**GESTELLTE AUFGABE A**
Gib die Einträge von der Zeile mit "Task: Switch to the 文本选项 tab" bis hinunter zur Zeile mit "Looking at the screenshot, I should pos(273,101)." wortgetreu wieder, beide Zeilen eingeschlossen.

**BEREITGESTELLTER TEXT**
□ □ □

Die am 19. Juli 1937 in den Münchner Hofgarten-Arkaden eröffnete Ausstellung "Entartete Kunst" war aus heutiger Sicht der Tiefpunkt und gleichzeitig ein Wendepunkt in der nationalsozialistischen Kulturpolitik. Sie war als Feme-Ausstellung konzipiert, um die moderne Kunst der Weimarer Republik, die sogenannte "Verfallskunst", öffentlich an den Pranger zu stellen, zu diffamieren und endgültig aus dem deutschen Kunstbetrieb zu verbannen.
Das Hauptziel der Ausstellung war es, die Bevölkerung im Sinne der NS-Ideologie zu manipulieren. Die Nationalsozialisten stilisierten Werke von Künstlern wie Max Beckmann, Ernst Ludwig Kirchner, Oskar Kokoschka, Emil Nolde, Marc Chagall und Pablo Picasso als "undeutsch", "jüdisch-bolschewistisch" und "krank". Die Präsentation war bewusst chaotisch und abschreckend inszeniert: Bilder hingen dicht gedrängt und schief an den Wänden, oft ohne Rahmen, versehen mit verhöhnenden Titeln und Preisschildern, die die angeblichen Kosten für das "deutsche Volk" anprangerten.
Der propagandistische Charakter wurde durch den direkten Vergleich verstärkt: Nur wenige Meter entfernt, im neu eröffneten "Haus der Deutschen Kunst", präsentierte das Regime zeitgleich die "Große Deutsche Kunstausstellung". Diese zeigte die als "gesund" und "deutsch" definierte Kunst – naturalistische, heroisierende Darstellungen von Bauern, Soldaten und idealisierten Landschaften – als das einzig wahre künstlerische Ideal.
Die Ausstellung "Entartete Kunst" war ein immenser Erfolg im Sinne der NS-Propaganda und wurde von über drei Millionen Menschen in München besucht. Sie wanderte danach durch weitere Großstädte wie Berlin, Leipzig, Salzburg und Wien. Die Schau diente als Vorwand für eine landesweite Beschlagnahmungsaktion, bei der über 20.000 Werke aus mehr als 100 deutschen Museen entfernt wurden. Diese Werke wurden anschließend zerstört oder auf dem internationalen Kunstmarkt verkauft.
Die Ausstellung besiegelte das Ende der künstlerischen Moderne in Deutschland. Künstler, deren Werke als "entartet" galten, wurden mit Berufsverboten belegt, viele wurden zur Emigration gezwungen oder gerieten in die Mühlen der Verfolgung. Die Ausstellung "Entartete Kunst" war somit nicht nur eine Kunstschau, sondern ein zentraler Akt der kulturellen Säuberung und ein tragisches Kapitel der Zensur in der deutschen Geschichte.

□ □ □

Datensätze
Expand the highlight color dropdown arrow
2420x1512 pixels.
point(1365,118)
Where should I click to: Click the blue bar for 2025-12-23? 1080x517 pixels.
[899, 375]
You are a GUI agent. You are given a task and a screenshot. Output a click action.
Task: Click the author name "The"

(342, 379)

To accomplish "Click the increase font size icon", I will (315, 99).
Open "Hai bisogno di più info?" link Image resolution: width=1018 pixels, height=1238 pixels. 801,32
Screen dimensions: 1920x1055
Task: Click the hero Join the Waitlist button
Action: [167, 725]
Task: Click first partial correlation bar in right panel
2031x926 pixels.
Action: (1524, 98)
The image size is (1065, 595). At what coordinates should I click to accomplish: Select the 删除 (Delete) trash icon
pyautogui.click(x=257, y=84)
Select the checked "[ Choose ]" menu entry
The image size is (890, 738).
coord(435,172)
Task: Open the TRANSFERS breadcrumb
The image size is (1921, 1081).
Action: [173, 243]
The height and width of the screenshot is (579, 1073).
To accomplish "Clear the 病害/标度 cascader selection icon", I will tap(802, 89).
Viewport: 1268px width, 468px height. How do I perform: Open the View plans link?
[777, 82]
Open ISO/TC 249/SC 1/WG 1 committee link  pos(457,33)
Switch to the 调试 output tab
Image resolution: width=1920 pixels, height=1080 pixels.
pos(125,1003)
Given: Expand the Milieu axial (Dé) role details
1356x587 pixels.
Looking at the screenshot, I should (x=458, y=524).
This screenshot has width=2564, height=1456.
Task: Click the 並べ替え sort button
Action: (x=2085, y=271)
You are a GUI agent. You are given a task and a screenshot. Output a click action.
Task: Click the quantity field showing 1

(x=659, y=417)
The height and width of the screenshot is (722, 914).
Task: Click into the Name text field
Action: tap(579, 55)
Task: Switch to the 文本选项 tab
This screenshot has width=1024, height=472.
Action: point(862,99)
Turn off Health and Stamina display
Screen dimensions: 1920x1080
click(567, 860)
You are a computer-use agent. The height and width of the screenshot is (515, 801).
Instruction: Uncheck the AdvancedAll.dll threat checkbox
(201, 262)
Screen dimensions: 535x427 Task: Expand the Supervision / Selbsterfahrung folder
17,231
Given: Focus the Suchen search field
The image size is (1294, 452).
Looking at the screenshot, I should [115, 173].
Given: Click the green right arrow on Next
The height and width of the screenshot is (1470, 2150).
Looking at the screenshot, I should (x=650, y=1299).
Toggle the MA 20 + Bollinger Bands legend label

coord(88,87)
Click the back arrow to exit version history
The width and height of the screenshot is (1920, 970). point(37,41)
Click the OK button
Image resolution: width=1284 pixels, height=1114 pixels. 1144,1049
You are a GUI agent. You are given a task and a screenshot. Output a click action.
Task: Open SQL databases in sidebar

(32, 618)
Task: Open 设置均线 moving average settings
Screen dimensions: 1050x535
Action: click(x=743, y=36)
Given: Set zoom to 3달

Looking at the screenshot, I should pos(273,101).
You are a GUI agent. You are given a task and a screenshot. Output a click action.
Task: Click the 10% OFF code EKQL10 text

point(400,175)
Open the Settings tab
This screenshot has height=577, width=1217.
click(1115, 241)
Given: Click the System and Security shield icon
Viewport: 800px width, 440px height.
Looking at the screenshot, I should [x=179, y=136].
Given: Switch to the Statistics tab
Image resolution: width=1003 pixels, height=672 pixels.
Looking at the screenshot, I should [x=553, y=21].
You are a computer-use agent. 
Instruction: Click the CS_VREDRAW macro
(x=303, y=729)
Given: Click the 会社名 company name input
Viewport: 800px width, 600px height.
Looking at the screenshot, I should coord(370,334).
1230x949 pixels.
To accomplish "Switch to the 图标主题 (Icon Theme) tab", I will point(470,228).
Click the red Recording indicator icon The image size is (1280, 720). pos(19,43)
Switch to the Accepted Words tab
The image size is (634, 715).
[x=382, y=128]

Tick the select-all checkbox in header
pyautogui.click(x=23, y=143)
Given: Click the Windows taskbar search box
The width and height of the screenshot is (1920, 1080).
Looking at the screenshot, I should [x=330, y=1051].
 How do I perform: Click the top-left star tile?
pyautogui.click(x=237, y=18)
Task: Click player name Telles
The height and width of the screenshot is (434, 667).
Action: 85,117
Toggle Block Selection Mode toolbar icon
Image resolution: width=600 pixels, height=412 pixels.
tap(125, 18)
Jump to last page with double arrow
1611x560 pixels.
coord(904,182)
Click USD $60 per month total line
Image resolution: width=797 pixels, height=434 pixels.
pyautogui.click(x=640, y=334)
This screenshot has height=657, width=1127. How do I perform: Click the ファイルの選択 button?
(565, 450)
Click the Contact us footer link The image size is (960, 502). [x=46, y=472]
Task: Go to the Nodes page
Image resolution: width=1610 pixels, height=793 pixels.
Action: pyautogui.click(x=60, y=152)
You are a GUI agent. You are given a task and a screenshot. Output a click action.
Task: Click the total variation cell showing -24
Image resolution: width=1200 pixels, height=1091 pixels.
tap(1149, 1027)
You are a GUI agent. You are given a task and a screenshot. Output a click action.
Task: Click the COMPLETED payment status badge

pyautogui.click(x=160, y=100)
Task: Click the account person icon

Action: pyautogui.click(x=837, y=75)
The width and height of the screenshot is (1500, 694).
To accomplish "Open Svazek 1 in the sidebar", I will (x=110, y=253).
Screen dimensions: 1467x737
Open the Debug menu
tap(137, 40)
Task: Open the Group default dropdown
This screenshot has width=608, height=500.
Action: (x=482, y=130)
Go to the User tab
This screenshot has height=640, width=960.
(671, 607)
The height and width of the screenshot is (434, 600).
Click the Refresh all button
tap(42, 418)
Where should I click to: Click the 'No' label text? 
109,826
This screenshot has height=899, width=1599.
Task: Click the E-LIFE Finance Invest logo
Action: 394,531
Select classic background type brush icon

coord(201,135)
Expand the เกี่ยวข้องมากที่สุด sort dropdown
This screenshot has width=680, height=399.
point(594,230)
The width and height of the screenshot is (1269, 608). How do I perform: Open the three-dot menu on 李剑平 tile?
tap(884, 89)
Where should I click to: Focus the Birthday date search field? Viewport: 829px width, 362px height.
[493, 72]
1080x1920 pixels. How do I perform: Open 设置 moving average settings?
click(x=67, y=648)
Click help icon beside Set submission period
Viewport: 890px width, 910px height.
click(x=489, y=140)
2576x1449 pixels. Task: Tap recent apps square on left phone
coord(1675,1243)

□ □ □

**GESTELLTE AUFGABE B**
Beantworte anhand des Textes über die Ausstellung „Entartete Kunst“ diese Fragen:
(i) An welchem Tag wurde die Ausstellung eröffnet?
(ii) Wie viele Menschen besuchten sie in München?
(iii) Aus wie vielen deutschen Museen wurden bei der Beschlagnahmungsaktion Werke entfernt?

**SCHRIFTLICHE ANTWORT A**
Task: Switch to the 文本选项 tab
This screenshot has width=1024, height=472.
Action: point(862,99)
Turn off Health and Stamina display
Screen dimensions: 1920x1080
click(567, 860)
You are a computer-use agent. The height and width of the screenshot is (515, 801).
Instruction: Uncheck the AdvancedAll.dll threat checkbox
(201, 262)
Screen dimensions: 535x427 Task: Expand the Supervision / Selbsterfahrung folder
17,231
Given: Focus the Suchen search field
The image size is (1294, 452).
Looking at the screenshot, I should [115, 173].
Given: Click the green right arrow on Next
The height and width of the screenshot is (1470, 2150).
Looking at the screenshot, I should (x=650, y=1299).
Toggle the MA 20 + Bollinger Bands legend label

coord(88,87)
Click the back arrow to exit version history
The width and height of the screenshot is (1920, 970). point(37,41)
Click the OK button
Image resolution: width=1284 pixels, height=1114 pixels. 1144,1049
You are a GUI agent. You are given a task and a screenshot. Output a click action.
Task: Open SQL databases in sidebar

(32, 618)
Task: Open 设置均线 moving average settings
Screen dimensions: 1050x535
Action: click(x=743, y=36)
Given: Set zoom to 3달

Looking at the screenshot, I should pos(273,101).

**SCHRIFTLICHE ANTWORT B**
(i) Am 19. Juli 1937.
(ii) Über drei Millionen Menschen.
(iii) Aus mehr als 100 deutschen Museen.